* _Goal of the exercise_
Extract every record, keeping each one exactly as it is.

* _Information_
BEGIN
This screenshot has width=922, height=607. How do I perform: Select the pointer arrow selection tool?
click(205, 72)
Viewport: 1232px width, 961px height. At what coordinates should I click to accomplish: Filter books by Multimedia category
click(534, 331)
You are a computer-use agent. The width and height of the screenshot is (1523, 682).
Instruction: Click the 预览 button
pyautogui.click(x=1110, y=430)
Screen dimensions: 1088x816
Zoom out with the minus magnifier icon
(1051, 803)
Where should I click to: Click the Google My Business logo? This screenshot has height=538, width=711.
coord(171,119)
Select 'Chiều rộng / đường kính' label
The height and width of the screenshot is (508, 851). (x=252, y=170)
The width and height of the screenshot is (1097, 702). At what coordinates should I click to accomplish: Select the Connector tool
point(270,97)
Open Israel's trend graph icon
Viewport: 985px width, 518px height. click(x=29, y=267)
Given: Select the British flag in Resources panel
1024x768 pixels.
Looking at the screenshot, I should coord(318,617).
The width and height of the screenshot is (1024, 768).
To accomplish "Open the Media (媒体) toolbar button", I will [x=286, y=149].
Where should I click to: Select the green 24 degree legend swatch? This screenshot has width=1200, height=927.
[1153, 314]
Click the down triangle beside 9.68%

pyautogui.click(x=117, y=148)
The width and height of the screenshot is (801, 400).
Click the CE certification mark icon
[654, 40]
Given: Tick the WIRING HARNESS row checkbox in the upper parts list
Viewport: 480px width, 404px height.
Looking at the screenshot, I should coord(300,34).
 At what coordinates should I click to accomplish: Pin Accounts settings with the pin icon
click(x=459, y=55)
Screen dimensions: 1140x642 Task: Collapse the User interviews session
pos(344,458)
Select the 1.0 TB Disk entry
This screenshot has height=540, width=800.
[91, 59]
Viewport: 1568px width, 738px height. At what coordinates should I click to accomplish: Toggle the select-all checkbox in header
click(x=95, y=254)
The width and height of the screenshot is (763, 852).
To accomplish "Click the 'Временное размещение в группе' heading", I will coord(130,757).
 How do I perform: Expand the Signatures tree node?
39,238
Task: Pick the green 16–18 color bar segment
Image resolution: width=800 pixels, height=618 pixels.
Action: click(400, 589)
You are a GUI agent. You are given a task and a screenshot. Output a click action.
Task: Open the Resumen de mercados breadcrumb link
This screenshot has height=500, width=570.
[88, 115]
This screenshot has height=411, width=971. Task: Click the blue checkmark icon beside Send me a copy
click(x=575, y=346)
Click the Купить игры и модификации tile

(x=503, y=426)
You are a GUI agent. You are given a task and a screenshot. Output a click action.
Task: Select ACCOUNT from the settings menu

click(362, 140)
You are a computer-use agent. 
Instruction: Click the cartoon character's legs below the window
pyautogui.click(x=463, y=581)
END
* _Worked solution_
This screenshot has width=922, height=607. How do I perform: Select the pointer arrow selection tool?
click(205, 72)
Viewport: 1232px width, 961px height. At what coordinates should I click to accomplish: Filter books by Multimedia category
click(534, 331)
You are a computer-use agent. The width and height of the screenshot is (1523, 682).
Instruction: Click the 预览 button
pyautogui.click(x=1110, y=430)
Screen dimensions: 1088x816
Zoom out with the minus magnifier icon
(1051, 803)
Where should I click to: Click the Google My Business logo? This screenshot has height=538, width=711.
coord(171,119)
Select 'Chiều rộng / đường kính' label
The height and width of the screenshot is (508, 851). (x=252, y=170)
The width and height of the screenshot is (1097, 702). At what coordinates should I click to accomplish: Select the Connector tool
point(270,97)
Open Israel's trend graph icon
Viewport: 985px width, 518px height. click(x=29, y=267)
Given: Select the British flag in Resources panel
1024x768 pixels.
Looking at the screenshot, I should coord(318,617).
The width and height of the screenshot is (1024, 768).
To accomplish "Open the Media (媒体) toolbar button", I will [x=286, y=149].
Where should I click to: Select the green 24 degree legend swatch? This screenshot has width=1200, height=927.
[1153, 314]
Click the down triangle beside 9.68%

pyautogui.click(x=117, y=148)
The width and height of the screenshot is (801, 400).
Click the CE certification mark icon
[654, 40]
Given: Tick the WIRING HARNESS row checkbox in the upper parts list
Viewport: 480px width, 404px height.
Looking at the screenshot, I should coord(300,34).
 At what coordinates should I click to accomplish: Pin Accounts settings with the pin icon
click(x=459, y=55)
Screen dimensions: 1140x642 Task: Collapse the User interviews session
pos(344,458)
Select the 1.0 TB Disk entry
This screenshot has height=540, width=800.
[91, 59]
Viewport: 1568px width, 738px height. At what coordinates should I click to accomplish: Toggle the select-all checkbox in header
click(x=95, y=254)
The width and height of the screenshot is (763, 852).
To accomplish "Click the 'Временное размещение в группе' heading", I will coord(130,757).
 How do I perform: Expand the Signatures tree node?
39,238
Task: Pick the green 16–18 color bar segment
Image resolution: width=800 pixels, height=618 pixels.
Action: click(400, 589)
You are a GUI agent. You are given a task and a screenshot. Output a click action.
Task: Open the Resumen de mercados breadcrumb link
This screenshot has height=500, width=570.
[88, 115]
This screenshot has height=411, width=971. Task: Click the blue checkmark icon beside Send me a copy
click(x=575, y=346)
Click the Купить игры и модификации tile

(x=503, y=426)
You are a GUI agent. You are given a task and a screenshot. Output a click action.
Task: Select ACCOUNT from the settings menu

click(362, 140)
You are a computer-use agent. 
Instruction: Click the cartoon character's legs below the window
pyautogui.click(x=463, y=581)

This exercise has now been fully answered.